*TRY IT*. Go through the material below and count the lines in which the word "computer" occurs; the only output is the number.

*DATA UNDER STUDY*.
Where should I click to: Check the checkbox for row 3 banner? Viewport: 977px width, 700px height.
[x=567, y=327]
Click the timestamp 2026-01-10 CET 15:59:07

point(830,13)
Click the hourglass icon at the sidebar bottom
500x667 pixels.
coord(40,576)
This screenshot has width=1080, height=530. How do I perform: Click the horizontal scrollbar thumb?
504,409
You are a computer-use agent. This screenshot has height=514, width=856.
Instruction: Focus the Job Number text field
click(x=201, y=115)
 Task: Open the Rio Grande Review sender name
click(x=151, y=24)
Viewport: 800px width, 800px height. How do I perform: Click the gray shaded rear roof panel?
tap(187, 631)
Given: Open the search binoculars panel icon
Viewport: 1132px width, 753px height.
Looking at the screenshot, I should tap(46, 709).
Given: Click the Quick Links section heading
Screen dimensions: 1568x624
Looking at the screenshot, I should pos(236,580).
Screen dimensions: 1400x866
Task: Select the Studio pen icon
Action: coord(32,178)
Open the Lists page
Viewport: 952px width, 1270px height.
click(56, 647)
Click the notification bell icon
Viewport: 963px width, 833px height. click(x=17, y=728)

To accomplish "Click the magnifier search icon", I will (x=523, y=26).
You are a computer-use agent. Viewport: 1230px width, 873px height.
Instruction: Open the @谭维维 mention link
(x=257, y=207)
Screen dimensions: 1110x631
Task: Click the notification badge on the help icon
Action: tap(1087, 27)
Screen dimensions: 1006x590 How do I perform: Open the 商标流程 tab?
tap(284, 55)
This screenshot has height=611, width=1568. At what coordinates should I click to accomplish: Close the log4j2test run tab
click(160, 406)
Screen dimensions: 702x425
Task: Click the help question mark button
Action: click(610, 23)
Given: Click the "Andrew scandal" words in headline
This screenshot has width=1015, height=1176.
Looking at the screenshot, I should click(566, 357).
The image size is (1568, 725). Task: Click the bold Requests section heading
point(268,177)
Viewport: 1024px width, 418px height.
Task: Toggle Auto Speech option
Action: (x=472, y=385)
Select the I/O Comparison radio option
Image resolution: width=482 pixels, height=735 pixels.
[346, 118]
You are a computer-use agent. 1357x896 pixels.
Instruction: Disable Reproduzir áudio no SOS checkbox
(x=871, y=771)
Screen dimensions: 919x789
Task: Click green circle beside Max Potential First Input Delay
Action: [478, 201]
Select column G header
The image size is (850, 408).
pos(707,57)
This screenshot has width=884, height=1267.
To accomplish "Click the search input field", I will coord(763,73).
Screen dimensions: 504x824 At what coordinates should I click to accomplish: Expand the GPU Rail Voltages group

*TASK RESPONSE*. 3